Fri Jun 8 17:06:19 PDT 2012

I've built Myrinet, SDR, DDR, and QDR clusters ( no FDR yet), but I 
still have users whose use cases and budgets still only justify GigE.

I've setup a 160TB hadoop cluster is working well, but haven't found 
justification for the complexity/cost related to lustre.  I have high 
hopes for Ceph, but it seems not quite ready yet.  I'd happy to hear 
otherwise.

A new user on one of my GigE clusters submits batches of 500 jobs that 
need to randomly read a 30-60GB dataset.  They aren't the only user of 
said cluster so each job will be waiting in the queue with a mix of others.
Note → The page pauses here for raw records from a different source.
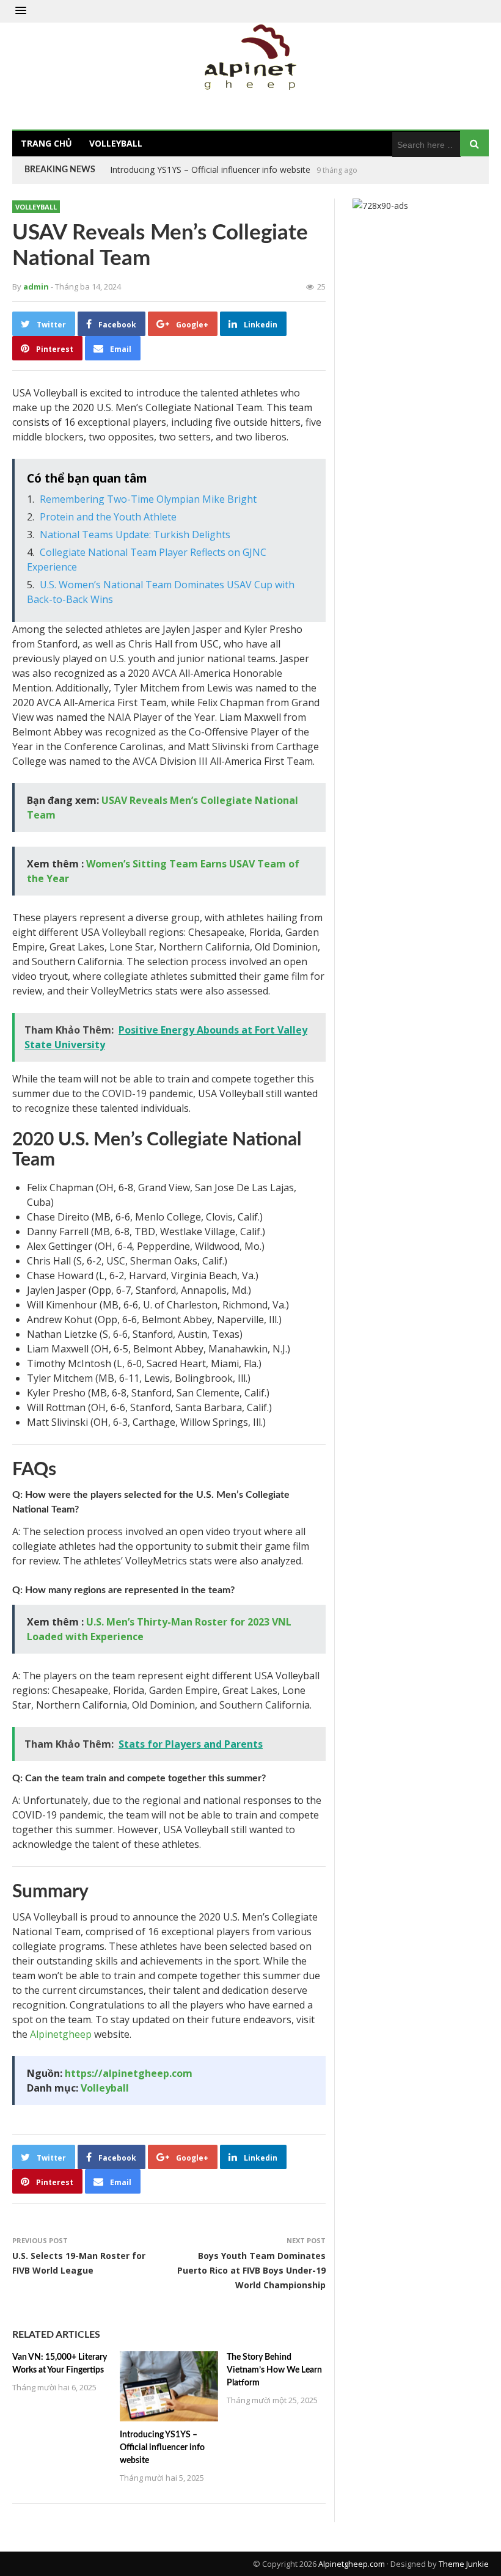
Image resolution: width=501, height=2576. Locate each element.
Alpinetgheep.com (351, 2563)
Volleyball (115, 143)
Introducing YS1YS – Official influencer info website (162, 2448)
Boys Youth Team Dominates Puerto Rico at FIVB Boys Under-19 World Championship (251, 2270)
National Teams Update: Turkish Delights (135, 534)
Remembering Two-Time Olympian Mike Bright (148, 499)
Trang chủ (46, 143)
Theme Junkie (464, 2563)
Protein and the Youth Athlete (108, 517)
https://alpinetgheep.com (128, 2073)
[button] (20, 11)
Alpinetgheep (61, 2034)
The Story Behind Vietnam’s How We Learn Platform (213, 169)
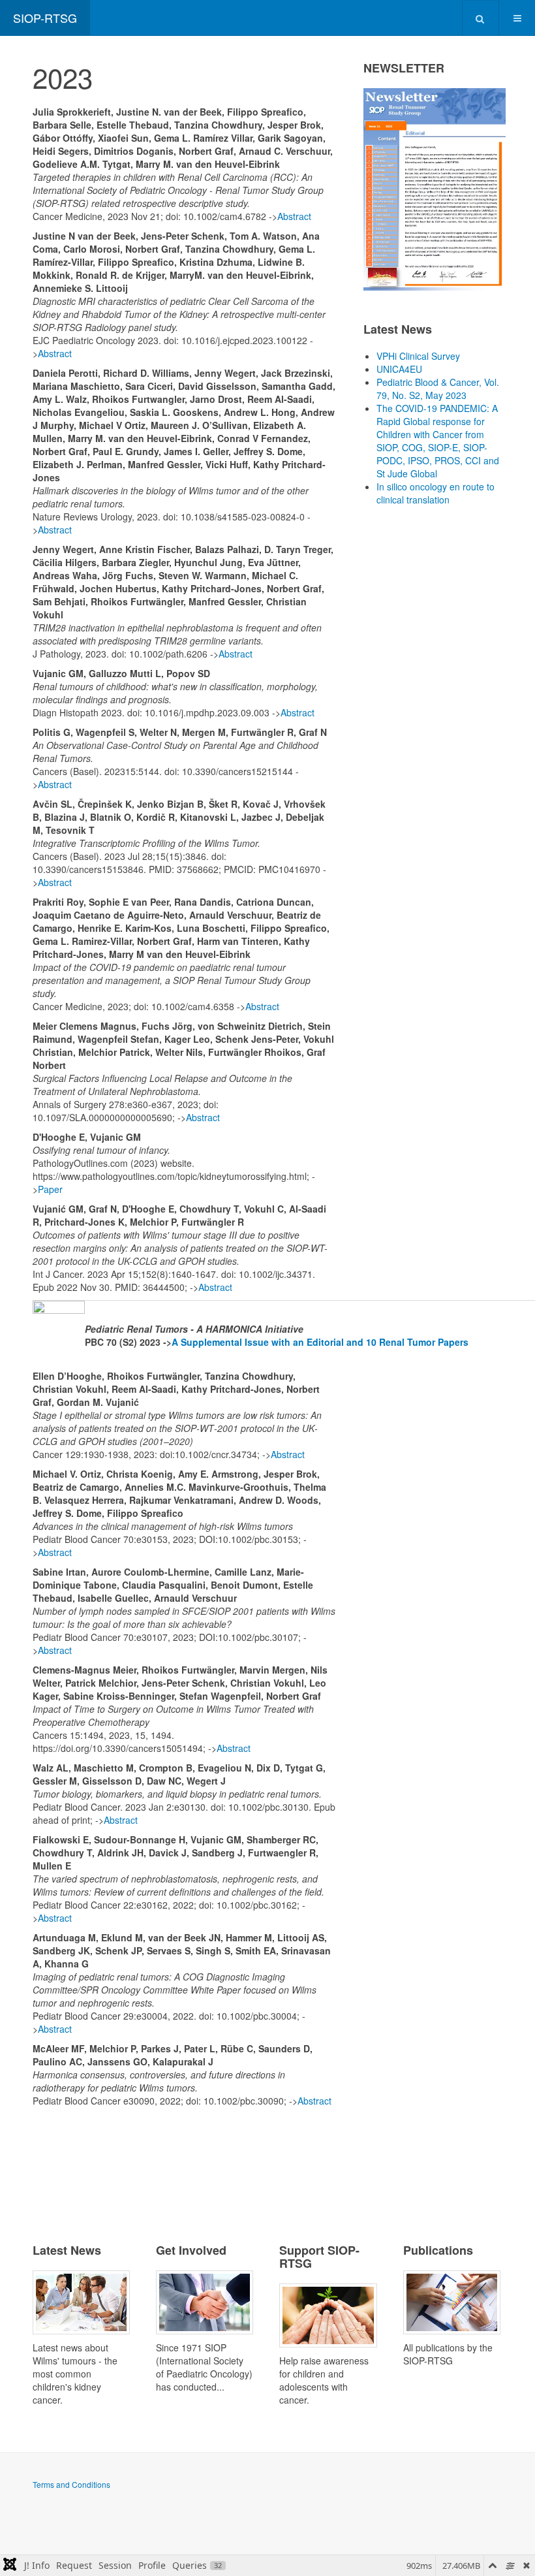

As you might imagine that hammers a central GigE connected NFS server 
pretty hard.  This cluster has 38 computes/304 cores/608 threads.

I thought torrent might be a good way to publish such a dataset to the 
compute nodes (thus avoiding the GigE bottleneck).  So I wrote a 
small/simple bittorrent client and made a 16GB example data set and 
measured the performance pushing it to 38 compute nodes:
     http://cse.ucdavis.edu/bill/btbench-2.png

The slow ramp up is partially because I'm launching torrent clients with 
a crude for i in <compute_nodes> { ssh $i launch_torrent.sh }.

I get approximately 2.5GB/sec sustained when writing to 38 compute 
nodes.  So 38 nodes * 16GB = 608GB to distribute @ 2.5 GHz sec = 240 
seconds or so.

The clients definitely see MUCH faster performance when access a local 
copy instead of a small share of the performance/bandwidth of a central 
file server.

Do you think it's worth bundling up for others to use?

This is how it works:
1) User runs publish <directory> <name> before they start submitting
    jobs.
2) The publish command makes a torrent of that directory and starts
    seeding that torrent.
3) The user submits an arbitrary number of jobs that needs that
    directory.  Inside the job they "$ subscribe <name>"
4) The subscribe command launches one torrent client per node (not per j
    job) and blocks until the directory is completely downloaded
5) /scratch/<user>/<name> has the users data

Not nearly as convenient as having a fast parallel filesystem, but seems 
potentially useful for those who have large read only datasets, GigE and 
NFS.

Thoughts?